Every line containing "Toggle" should be identified and copied from the data below.
☆ ☆ ☆ ☆ ☆
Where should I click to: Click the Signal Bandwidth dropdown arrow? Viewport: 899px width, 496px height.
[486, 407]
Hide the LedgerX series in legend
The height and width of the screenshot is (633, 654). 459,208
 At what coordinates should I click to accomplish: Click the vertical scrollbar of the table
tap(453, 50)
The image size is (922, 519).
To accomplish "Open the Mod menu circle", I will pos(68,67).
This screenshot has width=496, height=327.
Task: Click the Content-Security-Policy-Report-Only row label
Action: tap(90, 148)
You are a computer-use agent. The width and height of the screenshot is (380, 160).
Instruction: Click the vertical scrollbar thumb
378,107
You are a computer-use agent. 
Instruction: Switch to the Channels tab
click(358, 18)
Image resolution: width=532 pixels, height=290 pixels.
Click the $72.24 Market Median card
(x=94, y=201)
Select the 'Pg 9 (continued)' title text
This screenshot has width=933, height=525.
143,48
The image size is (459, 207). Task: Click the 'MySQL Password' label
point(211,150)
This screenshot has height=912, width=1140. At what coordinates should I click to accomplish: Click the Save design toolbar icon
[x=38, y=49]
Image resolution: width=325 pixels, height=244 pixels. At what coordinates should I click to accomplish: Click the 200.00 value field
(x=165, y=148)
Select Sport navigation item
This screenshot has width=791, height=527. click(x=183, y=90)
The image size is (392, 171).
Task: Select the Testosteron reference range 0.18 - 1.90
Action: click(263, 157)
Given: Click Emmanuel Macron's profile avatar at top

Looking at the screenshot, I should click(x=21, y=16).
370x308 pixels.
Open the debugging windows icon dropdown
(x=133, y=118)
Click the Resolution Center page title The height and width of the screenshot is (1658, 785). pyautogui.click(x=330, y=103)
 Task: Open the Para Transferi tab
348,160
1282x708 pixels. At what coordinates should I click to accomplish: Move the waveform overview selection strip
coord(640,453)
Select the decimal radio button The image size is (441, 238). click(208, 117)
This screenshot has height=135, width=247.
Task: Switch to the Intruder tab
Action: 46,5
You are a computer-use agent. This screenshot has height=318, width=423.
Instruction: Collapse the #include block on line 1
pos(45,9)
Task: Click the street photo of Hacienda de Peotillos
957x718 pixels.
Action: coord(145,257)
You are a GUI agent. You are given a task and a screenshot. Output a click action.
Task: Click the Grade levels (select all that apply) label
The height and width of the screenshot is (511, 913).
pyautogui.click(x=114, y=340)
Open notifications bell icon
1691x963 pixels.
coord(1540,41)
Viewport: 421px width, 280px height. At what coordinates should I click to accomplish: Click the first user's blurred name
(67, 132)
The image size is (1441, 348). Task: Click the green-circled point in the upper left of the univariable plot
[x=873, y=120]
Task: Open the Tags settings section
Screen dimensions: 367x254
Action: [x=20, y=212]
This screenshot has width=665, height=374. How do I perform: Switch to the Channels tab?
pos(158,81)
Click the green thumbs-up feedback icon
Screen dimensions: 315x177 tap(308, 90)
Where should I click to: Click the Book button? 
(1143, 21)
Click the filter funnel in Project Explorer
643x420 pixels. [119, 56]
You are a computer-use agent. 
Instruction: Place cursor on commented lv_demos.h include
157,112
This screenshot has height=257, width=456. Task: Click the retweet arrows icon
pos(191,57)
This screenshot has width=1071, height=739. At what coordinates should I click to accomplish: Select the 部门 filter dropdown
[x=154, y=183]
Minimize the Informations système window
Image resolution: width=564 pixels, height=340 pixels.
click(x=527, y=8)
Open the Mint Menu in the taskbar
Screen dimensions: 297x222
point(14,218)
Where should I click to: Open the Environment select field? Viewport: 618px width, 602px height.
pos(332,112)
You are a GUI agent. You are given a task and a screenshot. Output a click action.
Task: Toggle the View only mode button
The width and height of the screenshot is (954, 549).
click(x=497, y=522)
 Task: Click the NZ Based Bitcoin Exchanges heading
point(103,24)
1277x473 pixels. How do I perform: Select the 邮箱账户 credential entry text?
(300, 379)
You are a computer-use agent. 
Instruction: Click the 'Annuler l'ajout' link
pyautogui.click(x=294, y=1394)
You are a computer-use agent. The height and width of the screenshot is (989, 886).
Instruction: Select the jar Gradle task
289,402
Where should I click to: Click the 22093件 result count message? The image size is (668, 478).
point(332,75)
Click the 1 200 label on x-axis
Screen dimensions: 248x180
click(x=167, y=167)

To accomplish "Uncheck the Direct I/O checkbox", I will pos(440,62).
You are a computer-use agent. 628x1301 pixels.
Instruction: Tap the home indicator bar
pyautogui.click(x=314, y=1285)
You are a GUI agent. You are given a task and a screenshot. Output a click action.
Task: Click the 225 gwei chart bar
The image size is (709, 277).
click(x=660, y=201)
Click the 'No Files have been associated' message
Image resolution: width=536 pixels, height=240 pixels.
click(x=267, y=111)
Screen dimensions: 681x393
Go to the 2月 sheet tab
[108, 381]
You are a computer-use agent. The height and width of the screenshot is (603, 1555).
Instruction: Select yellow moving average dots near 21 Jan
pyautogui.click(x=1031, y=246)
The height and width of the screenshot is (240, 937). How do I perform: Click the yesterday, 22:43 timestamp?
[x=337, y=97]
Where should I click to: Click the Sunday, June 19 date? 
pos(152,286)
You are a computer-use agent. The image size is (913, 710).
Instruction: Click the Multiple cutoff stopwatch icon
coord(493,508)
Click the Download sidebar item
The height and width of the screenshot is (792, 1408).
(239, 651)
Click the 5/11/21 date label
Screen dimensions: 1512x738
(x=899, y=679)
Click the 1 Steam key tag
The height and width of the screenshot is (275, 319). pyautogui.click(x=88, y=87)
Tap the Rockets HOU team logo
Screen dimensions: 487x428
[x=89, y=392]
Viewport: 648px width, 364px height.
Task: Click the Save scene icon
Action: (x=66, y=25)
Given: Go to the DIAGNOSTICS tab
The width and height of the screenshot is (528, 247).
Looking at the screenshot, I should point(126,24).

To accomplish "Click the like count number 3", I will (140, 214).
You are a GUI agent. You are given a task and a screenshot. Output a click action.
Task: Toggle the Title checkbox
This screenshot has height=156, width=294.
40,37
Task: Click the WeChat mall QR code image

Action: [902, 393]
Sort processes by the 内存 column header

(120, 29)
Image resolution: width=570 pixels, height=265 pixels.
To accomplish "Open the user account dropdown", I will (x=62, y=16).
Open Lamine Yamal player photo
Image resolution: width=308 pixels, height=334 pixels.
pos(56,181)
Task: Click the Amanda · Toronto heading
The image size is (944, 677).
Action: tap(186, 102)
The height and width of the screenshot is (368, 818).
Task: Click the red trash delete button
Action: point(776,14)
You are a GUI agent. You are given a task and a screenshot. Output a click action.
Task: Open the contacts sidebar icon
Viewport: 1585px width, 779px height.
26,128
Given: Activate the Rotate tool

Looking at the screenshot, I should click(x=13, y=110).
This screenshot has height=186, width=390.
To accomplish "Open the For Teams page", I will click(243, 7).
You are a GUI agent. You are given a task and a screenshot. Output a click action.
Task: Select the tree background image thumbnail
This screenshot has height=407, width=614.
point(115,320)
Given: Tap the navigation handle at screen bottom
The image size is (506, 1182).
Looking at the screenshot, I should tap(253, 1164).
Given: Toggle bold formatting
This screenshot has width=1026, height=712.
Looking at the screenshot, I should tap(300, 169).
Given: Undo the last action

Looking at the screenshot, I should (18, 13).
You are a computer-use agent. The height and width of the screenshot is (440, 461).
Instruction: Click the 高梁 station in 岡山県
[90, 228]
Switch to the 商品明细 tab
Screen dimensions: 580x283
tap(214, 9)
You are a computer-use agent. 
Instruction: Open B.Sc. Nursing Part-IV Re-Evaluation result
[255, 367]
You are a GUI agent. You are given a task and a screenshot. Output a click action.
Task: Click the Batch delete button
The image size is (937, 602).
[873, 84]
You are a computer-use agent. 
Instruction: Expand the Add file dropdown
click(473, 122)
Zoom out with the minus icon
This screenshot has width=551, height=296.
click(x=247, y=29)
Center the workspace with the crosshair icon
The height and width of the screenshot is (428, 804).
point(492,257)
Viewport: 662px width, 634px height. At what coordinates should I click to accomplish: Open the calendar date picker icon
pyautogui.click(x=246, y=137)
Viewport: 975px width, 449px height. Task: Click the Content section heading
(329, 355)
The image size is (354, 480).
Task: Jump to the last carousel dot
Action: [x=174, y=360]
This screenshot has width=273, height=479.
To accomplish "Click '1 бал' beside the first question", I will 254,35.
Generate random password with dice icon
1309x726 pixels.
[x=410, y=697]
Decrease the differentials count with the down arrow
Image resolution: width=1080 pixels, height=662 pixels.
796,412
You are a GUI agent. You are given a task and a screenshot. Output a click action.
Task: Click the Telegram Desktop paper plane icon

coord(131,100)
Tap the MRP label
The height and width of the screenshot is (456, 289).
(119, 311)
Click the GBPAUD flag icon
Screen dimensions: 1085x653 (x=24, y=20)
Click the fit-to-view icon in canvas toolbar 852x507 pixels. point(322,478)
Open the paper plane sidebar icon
☆ ☆ ☆ ☆ ☆
_Written response_
Task: Toggle the View only mode button
Task: Toggle the Title checkbox
Given: Toggle bold formatting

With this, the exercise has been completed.